Care vittime di delitti, cari parenti di quelle vittime, vi scrivo con tristezza in giorni di campagna elettorale.
Come sapete esistono fra i pretendenti alle poltrone soggetti che si sono sempre detti dalla vostra parte e con voi invocavano una Giustizia implacabile ed esemplare. Ora hanno d’un tratto deciso di abbandonarvi a pianti solitari e senza consolazione: se Parigi val bene una Messa, un posto al governo vale il dolore senza risposta delle vittime di reati.
Sapete che esistono forze politiche che da sempre cercano di delegittimare la magistratura e ridurne il potere in quanto pericolosa perché infila occhi e orecchie nei loro affari. Per voi invece, con le forze dell’ordine, essa era l’unico porto dove, se non alleviarla, si poteva dare un senso alla sofferenza, non attraverso vendetta, ma giudizio e condanna. Ebbene, quei signori in corsa per il Parlamento hanno trovato un modo per spuntar una volta di più le armi dei pm e convincono un popolo poco informato e ingozzato di slogan che questa è cosa buona e giusta.
Alcuni di questi soggetti proclamano che, appena avranno raggiunto il potere, cancelleranno la possibilità per i pubblici ministeri di ricorrere in Appello dopo una sentenza di assoluzione dell’imputato in primo grado. E’ vero che si eliminerebbe parte del lavoro che intasa gli uffici giudiziari e l’idea sembra sensata: ti hanno processato e assolto, quindi è inutile rifare tutto, sei dichiarato candido, vai con Dio. In un Paese dove si è convinta la gente che la Giustizia è un circo impazzito nel quale bizzarre figure decidono destini per crudeltà, per antipatia, per scelta politica, tra cittadini spaventati dagli slogan politici, il gioco funziona: <Metti che per sbaglio io finisca in un’indagine. Questi candidati mi stanno proteggendo>. Ma …
Senza entrare in questioni tecniche, costituzionali o di filosofia del diritto, guardiamo la faccenda dal lato opposto, guardiamola come se non temessimo di essere imputati ma di essere vittime d’un reato. Ogni mattina e ogni sera telegiornali e quotidiani raccontano furti, truffe, rapine, corruzione, stupri, pestaggi, usura, spaccio di droga assassina, estorsioni, pallottole vaganti, omicidi, mafie, disastri come i ponti o le funivie che crollano. Ebbene, anche se ci sentiamo estranei, sappiamo che indossando quegli abiti il fato può passarci accanto, ritenerci interessanti e prenderci con sé.

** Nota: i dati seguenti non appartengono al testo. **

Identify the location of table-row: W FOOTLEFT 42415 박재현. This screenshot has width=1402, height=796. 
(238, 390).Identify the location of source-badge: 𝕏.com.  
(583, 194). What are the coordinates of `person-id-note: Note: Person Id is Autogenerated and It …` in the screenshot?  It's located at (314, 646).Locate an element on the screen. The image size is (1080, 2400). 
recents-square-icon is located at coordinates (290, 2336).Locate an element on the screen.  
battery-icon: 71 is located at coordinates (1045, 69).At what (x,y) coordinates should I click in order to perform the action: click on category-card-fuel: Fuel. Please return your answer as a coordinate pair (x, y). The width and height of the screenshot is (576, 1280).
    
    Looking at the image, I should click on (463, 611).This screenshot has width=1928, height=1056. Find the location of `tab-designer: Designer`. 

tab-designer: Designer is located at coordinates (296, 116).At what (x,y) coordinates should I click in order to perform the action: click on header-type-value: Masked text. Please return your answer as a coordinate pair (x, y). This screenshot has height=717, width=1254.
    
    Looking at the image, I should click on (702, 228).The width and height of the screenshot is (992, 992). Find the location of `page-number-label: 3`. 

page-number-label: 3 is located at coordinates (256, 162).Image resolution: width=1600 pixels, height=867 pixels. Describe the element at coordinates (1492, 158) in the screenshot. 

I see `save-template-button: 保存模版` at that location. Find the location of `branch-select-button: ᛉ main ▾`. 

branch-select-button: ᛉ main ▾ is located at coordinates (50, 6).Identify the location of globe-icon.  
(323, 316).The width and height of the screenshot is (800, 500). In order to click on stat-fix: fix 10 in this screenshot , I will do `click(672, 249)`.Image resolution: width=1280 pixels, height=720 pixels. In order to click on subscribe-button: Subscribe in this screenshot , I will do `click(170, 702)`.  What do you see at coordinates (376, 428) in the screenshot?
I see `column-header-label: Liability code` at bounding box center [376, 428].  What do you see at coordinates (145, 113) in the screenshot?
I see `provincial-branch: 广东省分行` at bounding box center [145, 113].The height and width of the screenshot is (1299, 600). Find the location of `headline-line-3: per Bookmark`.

Oggi, a ogni episodio, a ogni sentenza d’assoluzione o con condanne che paiono troppo lievi (quasi dovesse esistere solo l’ergastolo) voi vittime e parenti delle vittime (e con voi chi vi sta abbandonando) invocate la Giustizia dell’Appello. Questa seconda chance non ci sarà più, anche se la cronaca narra casi clamorosi di sentenze ribaltate, di colpevoli assolti in primo grado e condannati poi grazie alla tenacia di parenti delle vittime, avvocati, consulenti, pubblici ministeri.
Care vittime e cari parenti, chi vuol togliere questa possibilità probabilmente mira ad accrescere la propria immunità lasciando voi alla solitudine del dolore. Qualcuno perché già colpito o sfiorato da indagini e aule di tribunale, qualcuno per disciplina di partito o calcolo sul futuro preparano insieme una legge che tornerà utile a loro, ai delinquenti di piccola tacca come ai manager del crimine organizzato, ma passerà allegramente sul pianto delle vostre attese, lasciandole orfane di una Giustizia che non potrà correggere errori, approfondire aspetti, arrivare al cuore della verità.
Sarò sempre accanto a voi, ma con tutto il rispetto, una cosa mi permetterò di ricordarvi, care vittime e parenti di vittime. Quando sarete soli sotto una grandinata di sofferenza, non prendetevela con i giudici che hanno assolto in primo grado. Prendetevela con la vostra stessa mano che, con un segno sulla scheda elettorale, ha firmato lo stop alla Giustizia che cercavate.